Recorded data:
·····

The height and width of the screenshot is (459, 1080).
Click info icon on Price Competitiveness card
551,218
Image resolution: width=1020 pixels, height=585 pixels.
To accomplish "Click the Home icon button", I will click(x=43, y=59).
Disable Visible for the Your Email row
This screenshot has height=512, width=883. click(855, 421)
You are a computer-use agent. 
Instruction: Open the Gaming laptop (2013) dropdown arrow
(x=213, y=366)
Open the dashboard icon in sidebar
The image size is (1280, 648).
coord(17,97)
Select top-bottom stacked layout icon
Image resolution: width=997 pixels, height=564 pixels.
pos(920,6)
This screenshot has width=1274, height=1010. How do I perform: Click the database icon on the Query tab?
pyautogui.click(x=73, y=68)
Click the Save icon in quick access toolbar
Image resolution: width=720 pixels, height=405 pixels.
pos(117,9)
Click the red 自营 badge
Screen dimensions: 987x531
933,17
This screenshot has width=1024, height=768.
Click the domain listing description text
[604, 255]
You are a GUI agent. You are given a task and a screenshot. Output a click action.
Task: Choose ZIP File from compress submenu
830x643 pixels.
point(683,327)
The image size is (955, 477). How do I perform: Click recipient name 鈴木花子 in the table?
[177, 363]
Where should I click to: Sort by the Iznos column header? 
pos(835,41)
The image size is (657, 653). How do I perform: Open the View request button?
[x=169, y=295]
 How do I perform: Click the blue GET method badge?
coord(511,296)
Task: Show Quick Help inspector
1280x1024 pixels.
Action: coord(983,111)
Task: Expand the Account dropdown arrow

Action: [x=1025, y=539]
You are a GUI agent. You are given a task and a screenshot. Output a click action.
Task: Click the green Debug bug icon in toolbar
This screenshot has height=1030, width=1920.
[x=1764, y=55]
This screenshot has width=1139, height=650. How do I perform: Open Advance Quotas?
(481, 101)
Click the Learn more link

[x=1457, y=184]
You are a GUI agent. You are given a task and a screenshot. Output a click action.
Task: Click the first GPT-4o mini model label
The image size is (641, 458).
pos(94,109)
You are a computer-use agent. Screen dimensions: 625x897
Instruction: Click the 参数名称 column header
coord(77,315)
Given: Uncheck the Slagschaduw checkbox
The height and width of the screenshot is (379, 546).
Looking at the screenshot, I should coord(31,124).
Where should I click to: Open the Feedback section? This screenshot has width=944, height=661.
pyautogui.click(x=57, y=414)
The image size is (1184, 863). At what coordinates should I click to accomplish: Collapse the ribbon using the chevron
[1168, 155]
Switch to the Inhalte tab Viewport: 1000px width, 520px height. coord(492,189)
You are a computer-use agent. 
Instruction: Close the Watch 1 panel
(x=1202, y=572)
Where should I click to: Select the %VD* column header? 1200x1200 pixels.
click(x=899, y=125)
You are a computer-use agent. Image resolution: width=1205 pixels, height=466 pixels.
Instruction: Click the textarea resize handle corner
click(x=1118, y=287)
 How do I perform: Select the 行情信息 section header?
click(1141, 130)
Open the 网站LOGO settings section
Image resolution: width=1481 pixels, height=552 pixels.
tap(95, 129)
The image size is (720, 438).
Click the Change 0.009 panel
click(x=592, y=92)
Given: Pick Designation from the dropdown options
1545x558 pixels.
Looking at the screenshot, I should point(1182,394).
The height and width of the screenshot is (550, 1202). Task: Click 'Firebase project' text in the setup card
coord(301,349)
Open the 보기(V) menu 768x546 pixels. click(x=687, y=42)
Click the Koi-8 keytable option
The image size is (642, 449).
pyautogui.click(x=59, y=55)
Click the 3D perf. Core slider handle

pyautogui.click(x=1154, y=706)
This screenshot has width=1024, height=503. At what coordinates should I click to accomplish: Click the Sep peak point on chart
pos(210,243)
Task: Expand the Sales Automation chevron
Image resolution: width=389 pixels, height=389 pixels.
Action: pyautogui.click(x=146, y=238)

·····

--- How to complete this task ---
Collect each line of the entries that has the word "computer", copying it in full.

--- Your response ---
You are a computer-use agent. 
You are a computer-use agent. Screen dimensions: 625x897
You are a computer-use agent. 
You are a computer-use agent. Image resolution: width=1205 pixels, height=466 pixels.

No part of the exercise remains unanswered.